++++ ENTRIES SUPPLIED ++++

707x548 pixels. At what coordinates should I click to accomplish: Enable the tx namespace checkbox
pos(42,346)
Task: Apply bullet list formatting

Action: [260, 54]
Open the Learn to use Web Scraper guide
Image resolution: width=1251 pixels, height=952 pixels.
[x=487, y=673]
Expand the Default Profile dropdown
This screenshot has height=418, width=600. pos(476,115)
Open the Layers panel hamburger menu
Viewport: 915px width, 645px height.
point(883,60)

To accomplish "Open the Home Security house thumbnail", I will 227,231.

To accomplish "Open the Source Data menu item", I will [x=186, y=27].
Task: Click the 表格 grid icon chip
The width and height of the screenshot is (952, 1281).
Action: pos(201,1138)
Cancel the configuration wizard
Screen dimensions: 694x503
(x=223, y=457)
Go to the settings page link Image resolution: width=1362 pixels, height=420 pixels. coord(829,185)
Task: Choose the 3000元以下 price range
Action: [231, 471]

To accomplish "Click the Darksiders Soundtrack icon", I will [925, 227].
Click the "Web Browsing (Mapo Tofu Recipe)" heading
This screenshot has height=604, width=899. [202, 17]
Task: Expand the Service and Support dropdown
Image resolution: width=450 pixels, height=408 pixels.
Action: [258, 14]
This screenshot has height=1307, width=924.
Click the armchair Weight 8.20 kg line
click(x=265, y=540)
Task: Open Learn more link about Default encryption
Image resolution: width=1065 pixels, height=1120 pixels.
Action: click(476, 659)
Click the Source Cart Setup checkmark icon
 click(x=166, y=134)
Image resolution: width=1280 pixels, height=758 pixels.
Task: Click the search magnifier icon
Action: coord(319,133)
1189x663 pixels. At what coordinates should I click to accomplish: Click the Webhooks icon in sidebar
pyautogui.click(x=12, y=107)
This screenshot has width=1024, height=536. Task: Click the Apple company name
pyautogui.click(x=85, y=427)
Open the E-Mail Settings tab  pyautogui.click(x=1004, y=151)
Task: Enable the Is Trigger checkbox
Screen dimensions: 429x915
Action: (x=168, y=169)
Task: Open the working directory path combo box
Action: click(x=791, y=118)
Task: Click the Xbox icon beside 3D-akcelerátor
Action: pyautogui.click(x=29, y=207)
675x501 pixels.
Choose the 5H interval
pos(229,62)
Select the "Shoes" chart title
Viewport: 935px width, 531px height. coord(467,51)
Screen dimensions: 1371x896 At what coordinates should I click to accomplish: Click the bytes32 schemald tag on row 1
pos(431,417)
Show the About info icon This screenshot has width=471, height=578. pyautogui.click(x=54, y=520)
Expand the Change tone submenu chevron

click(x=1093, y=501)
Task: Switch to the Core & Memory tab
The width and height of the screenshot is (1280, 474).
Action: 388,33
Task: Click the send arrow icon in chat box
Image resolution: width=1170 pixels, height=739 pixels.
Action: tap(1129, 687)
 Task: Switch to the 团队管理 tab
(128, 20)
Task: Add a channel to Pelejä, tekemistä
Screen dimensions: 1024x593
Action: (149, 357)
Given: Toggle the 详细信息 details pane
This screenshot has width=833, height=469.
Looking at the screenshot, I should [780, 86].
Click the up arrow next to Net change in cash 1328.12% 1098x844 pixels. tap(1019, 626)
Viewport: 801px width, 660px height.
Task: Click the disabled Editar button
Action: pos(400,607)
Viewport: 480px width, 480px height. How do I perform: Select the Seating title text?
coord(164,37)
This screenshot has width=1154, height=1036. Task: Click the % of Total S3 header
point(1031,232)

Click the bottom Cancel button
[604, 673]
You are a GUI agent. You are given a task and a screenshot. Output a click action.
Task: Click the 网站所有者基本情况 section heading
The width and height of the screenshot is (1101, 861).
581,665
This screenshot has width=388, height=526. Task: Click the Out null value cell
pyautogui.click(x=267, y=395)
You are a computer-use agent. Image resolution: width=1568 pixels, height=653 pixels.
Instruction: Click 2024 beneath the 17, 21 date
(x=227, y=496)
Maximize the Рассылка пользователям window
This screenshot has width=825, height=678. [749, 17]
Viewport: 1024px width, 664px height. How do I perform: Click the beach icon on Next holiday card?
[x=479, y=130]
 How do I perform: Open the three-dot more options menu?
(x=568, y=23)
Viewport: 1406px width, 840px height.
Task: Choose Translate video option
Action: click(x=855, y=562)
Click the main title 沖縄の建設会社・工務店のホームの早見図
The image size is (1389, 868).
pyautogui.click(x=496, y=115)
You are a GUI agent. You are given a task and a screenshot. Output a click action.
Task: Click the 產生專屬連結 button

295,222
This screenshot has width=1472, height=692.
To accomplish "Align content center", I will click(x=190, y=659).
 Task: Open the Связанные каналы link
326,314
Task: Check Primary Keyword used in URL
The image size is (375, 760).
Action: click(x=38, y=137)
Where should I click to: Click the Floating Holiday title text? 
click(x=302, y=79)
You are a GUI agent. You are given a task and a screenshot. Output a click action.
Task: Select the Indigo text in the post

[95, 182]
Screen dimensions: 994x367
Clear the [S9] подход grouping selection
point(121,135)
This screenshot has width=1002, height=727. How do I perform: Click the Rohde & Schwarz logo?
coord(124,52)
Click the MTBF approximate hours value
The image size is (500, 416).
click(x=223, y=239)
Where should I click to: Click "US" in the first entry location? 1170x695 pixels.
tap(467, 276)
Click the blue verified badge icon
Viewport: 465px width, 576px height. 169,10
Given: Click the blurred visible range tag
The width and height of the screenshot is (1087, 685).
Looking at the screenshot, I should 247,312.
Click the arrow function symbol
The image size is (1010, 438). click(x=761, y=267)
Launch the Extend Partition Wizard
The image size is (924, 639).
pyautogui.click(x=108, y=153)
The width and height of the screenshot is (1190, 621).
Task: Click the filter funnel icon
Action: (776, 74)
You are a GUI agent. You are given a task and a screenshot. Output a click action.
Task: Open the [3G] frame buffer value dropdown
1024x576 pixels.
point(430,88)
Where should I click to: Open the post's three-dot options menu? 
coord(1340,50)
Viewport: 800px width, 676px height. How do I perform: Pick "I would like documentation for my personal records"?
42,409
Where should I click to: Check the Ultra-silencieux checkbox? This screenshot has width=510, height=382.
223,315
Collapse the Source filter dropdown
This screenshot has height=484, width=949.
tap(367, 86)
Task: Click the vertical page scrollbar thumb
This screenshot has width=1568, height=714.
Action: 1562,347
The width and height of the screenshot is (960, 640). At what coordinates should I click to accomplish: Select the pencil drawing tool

++++

> _WHAT THE TASK ASKS_
Look above for the line with "Where should I click to: Click the" and the line with "Click the MTBF approximate hours value". Write out those two lines and all the lines between them, exactly, and no others.

> _WRITTEN SOLUTION_
Where should I click to: Click the Floating Holiday title text? 
click(x=302, y=79)
You are a GUI agent. You are given a task and a screenshot. Output a click action.
Task: Select the Indigo text in the post

[95, 182]
Screen dimensions: 994x367
Clear the [S9] подход grouping selection
point(121,135)
This screenshot has width=1002, height=727. How do I perform: Click the Rohde & Schwarz logo?
coord(124,52)
Click the MTBF approximate hours value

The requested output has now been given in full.